The outline of this work will be as follows: in chapter 1, after a brief
overview of the systems studied and a preview of the results obtained, we
will introduce the general models and methods we are going to use to tackle
the systems considered, hopefully providing enough theory to understand our
later extensive treatment, without entering in too much detail in the widely
studied general theories of our models. In chapter 2 we will show our first
application: the description of a spin-sensitive dissipation channel compatible
with the experimental findings of an atomic force microscopy experiment. We
will describe in some detail the experiment and the system under study and
why some direct approaches are unable to account for the observed effect; we
will then specialize the previously described path integral technique to obtain
a numerical description of the system, highlighting our proposed dissipation
mechanism. In chapter 3 we will consider electron current pumping in a threesite
system and how it can be affected by the presence of an environment.
We will first obtain and solve a simple equation for the isolated system, then
couple a bath to this and specialize the master equation theory to obtain
an analytical result for the system in presence of an environment, observing
some interesting changes it its behavior.
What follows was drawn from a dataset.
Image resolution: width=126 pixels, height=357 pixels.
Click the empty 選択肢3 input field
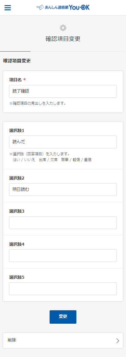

The experimental feasibility of
the proposed setup will be explored. Finally, in chapter 4 we will briefly
present another model for the description of dissipative systems which has
been investigated but, for now, is not complete enough to produce interesting
results: inspired from another atomic force microscopy experiment where
frictional effects of hydrogen atoms on a surface are observed, we will try to
investigate the possibility of inherently quantum effects in a similar system,
where a light particle is coupled to other heavier atoms, treated classically.
We will propose a model and a technique for its simulation, though this will
prove too computationally demanding to be of practical use.